Our systematic review indicates that personalized bacteriophage therapy, grounded in modern biotechnological advances, serves as an effective adjunctive treatment for PJI. It not only demonstrates substantial clinical efficacy but also offers the advantage of a low-risk profile. Integrating observational analyses from various existing clinical studies on this treatment, we find that bacteriophage therapy is emerging as a critical adjunctive treatment, particularly in cases involving resistant complex bacteria or recurrent infections. It is increasingly indispensable in managing prosthetic joint infections. The following sections will provide a detailed discussion on these aspects:

In the treatment of PJI, one of the primary challenges is biofilm formation. Biofilms are highly organized polymeric structures composed of bacterial communities and extracellular matrix (ECM), adhering to surfaces of human tissues and implants.
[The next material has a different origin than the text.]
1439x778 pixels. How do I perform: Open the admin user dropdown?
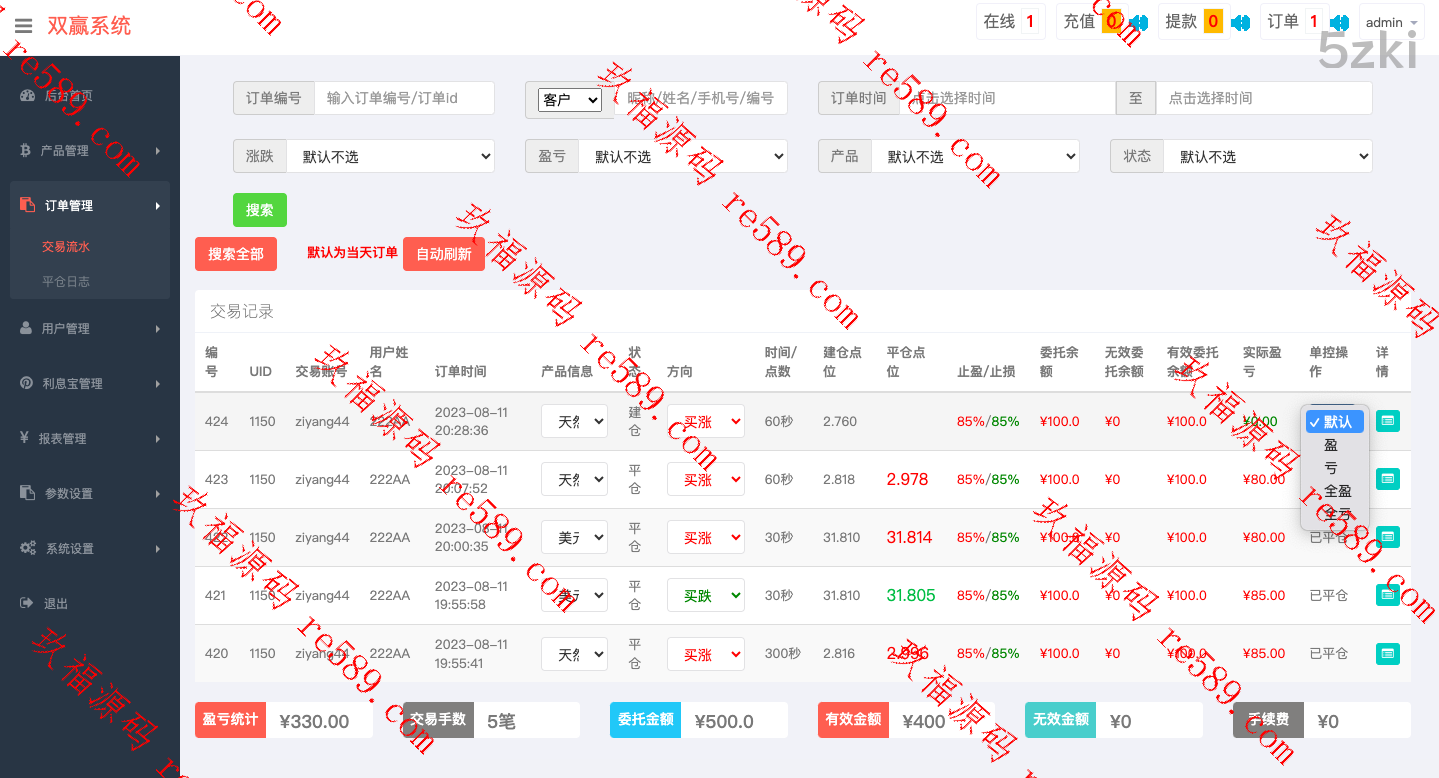(1390, 23)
These structures are formed by the secretion of polysaccharides, proteins, lipids, and extracellular DNA (eDNA) [36]. Additionally, bacteria within the biofilm matrix can exist in various metabolic states, making it difficult to obtain accurate bacteriological evidence [37]. The physical separation of the biofilm and the varied states of the bacteria within pose significant challenges to conventional treatment [38]. Furthermore, bacteria can acquire antimicrobial resistance (AMR) through various mechanisms. Factors influencing bacterial resistance include overuse and misuse of antibiotics, which accelerate this process. Currently, the rate of increasing bacterial resistance surpasses the development of new antibiotics [39, 40]. According to the Global Antimicrobial Surveillance System (GLASS), antimicrobial resistance has been reported among 500,000 individuals across 22 countries. The severity of AMR is particularly pronounced in low- and middle-income countries due to inadequate surveillance, limited access to antibiotics, and insufficient laboratory capabilities [41]. These multiple factors collectively complicate the treatment of prosthetic joint infections with conventional antibiotics alone, often necessitating comprehensive, multidisciplinary interventions at medical centres.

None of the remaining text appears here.